== Source material ==
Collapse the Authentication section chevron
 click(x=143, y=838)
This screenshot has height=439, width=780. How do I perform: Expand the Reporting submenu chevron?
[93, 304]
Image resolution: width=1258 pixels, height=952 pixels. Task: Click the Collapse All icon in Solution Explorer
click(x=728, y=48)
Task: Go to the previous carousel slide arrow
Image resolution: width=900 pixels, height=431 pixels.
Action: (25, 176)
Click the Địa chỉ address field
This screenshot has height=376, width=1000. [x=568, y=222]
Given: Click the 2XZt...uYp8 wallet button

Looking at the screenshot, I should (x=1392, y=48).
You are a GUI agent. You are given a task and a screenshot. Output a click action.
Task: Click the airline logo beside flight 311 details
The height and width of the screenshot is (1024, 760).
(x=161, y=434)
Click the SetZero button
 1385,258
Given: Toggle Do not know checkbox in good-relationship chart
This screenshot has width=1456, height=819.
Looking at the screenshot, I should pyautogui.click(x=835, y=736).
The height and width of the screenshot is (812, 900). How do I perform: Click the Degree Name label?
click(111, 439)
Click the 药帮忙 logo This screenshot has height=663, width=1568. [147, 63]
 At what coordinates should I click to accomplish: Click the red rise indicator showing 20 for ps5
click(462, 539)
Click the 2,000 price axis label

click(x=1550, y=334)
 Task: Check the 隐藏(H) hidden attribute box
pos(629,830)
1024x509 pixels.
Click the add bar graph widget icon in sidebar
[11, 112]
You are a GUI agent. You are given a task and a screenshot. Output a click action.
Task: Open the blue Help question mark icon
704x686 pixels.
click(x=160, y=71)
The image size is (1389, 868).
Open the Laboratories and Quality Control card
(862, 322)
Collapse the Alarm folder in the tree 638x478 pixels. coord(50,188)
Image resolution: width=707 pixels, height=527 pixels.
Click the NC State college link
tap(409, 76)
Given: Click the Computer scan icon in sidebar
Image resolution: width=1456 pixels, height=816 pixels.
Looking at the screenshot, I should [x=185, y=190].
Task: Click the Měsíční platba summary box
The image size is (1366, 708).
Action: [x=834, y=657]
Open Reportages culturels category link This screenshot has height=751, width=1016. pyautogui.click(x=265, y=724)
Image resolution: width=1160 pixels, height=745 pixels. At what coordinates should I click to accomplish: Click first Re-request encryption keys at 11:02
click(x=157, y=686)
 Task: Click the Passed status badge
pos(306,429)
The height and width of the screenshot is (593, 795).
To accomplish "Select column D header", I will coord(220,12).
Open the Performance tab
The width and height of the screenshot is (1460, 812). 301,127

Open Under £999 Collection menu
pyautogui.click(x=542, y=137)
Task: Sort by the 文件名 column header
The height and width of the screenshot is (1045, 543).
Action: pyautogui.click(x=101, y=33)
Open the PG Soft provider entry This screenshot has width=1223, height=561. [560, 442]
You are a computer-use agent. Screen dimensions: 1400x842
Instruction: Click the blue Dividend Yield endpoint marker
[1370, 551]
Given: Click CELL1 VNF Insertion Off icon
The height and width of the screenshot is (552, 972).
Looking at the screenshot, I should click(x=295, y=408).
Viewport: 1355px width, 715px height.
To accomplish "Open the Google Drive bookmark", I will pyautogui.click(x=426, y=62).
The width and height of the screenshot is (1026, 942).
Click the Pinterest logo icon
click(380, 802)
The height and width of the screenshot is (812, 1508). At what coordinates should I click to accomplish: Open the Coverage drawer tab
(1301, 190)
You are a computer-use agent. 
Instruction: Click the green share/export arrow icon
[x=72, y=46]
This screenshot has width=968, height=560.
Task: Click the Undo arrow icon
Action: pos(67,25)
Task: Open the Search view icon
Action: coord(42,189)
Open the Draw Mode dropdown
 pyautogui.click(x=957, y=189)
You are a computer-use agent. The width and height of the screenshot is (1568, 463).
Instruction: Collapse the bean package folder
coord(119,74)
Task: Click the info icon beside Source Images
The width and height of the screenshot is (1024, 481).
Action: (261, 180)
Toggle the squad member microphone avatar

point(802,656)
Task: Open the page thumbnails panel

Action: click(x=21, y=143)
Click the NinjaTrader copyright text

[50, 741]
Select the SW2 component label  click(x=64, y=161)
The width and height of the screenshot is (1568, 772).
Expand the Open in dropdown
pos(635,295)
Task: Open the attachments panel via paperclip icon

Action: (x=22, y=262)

== Required work ==
Copy the whole listing above line for line, without changing anything.

== Exercise response ==
Collapse the Authentication section chevron
 click(x=143, y=838)
This screenshot has height=439, width=780. How do I perform: Expand the Reporting submenu chevron?
[93, 304]
Image resolution: width=1258 pixels, height=952 pixels. Task: Click the Collapse All icon in Solution Explorer
click(x=728, y=48)
Task: Go to the previous carousel slide arrow
Image resolution: width=900 pixels, height=431 pixels.
Action: (25, 176)
Click the Địa chỉ address field
This screenshot has height=376, width=1000. [x=568, y=222]
Given: Click the 2XZt...uYp8 wallet button

Looking at the screenshot, I should (x=1392, y=48).
You are a GUI agent. You are given a task and a screenshot. Output a click action.
Task: Click the airline logo beside flight 311 details
The height and width of the screenshot is (1024, 760).
(x=161, y=434)
Click the SetZero button
 1385,258
Given: Toggle Do not know checkbox in good-relationship chart
This screenshot has width=1456, height=819.
Looking at the screenshot, I should pyautogui.click(x=835, y=736).
The height and width of the screenshot is (812, 900). How do I perform: Click the Degree Name label?
click(111, 439)
Click the 药帮忙 logo This screenshot has height=663, width=1568. [147, 63]
 At what coordinates should I click to accomplish: Click the red rise indicator showing 20 for ps5
click(462, 539)
Click the 2,000 price axis label

click(x=1550, y=334)
 Task: Check the 隐藏(H) hidden attribute box
pos(629,830)
1024x509 pixels.
Click the add bar graph widget icon in sidebar
[11, 112]
You are a GUI agent. You are given a task and a screenshot. Output a click action.
Task: Open the blue Help question mark icon
704x686 pixels.
click(x=160, y=71)
The image size is (1389, 868).
Open the Laboratories and Quality Control card
(862, 322)
Collapse the Alarm folder in the tree 638x478 pixels. coord(50,188)
Image resolution: width=707 pixels, height=527 pixels.
Click the NC State college link
tap(409, 76)
Given: Click the Computer scan icon in sidebar
Image resolution: width=1456 pixels, height=816 pixels.
Looking at the screenshot, I should [x=185, y=190].
Task: Click the Měsíční platba summary box
The image size is (1366, 708).
Action: [x=834, y=657]
Open Reportages culturels category link This screenshot has height=751, width=1016. pyautogui.click(x=265, y=724)
Image resolution: width=1160 pixels, height=745 pixels. At what coordinates should I click to accomplish: Click first Re-request encryption keys at 11:02
click(x=157, y=686)
 Task: Click the Passed status badge
pos(306,429)
The height and width of the screenshot is (593, 795).
To accomplish "Select column D header", I will coord(220,12).
Open the Performance tab
The width and height of the screenshot is (1460, 812). 301,127

Open Under £999 Collection menu
pyautogui.click(x=542, y=137)
Task: Sort by the 文件名 column header
The height and width of the screenshot is (1045, 543).
Action: pyautogui.click(x=101, y=33)
Open the PG Soft provider entry This screenshot has width=1223, height=561. [560, 442]
You are a computer-use agent. Screen dimensions: 1400x842
Instruction: Click the blue Dividend Yield endpoint marker
[1370, 551]
Given: Click CELL1 VNF Insertion Off icon
The height and width of the screenshot is (552, 972).
Looking at the screenshot, I should click(x=295, y=408).
Viewport: 1355px width, 715px height.
To accomplish "Open the Google Drive bookmark", I will pyautogui.click(x=426, y=62).
The width and height of the screenshot is (1026, 942).
Click the Pinterest logo icon
click(380, 802)
The height and width of the screenshot is (812, 1508). At what coordinates should I click to accomplish: Open the Coverage drawer tab
(1301, 190)
You are a computer-use agent. 
Instruction: Click the green share/export arrow icon
[x=72, y=46]
This screenshot has width=968, height=560.
Task: Click the Undo arrow icon
Action: pos(67,25)
Task: Open the Search view icon
Action: coord(42,189)
Open the Draw Mode dropdown
 pyautogui.click(x=957, y=189)
You are a computer-use agent. The width and height of the screenshot is (1568, 463).
Instruction: Collapse the bean package folder
coord(119,74)
Task: Click the info icon beside Source Images
The width and height of the screenshot is (1024, 481).
Action: (261, 180)
Toggle the squad member microphone avatar

point(802,656)
Task: Open the page thumbnails panel

Action: click(x=21, y=143)
Click the NinjaTrader copyright text

[50, 741]
Select the SW2 component label  click(x=64, y=161)
The width and height of the screenshot is (1568, 772).
Expand the Open in dropdown
pos(635,295)
Task: Open the attachments panel via paperclip icon

Action: (x=22, y=262)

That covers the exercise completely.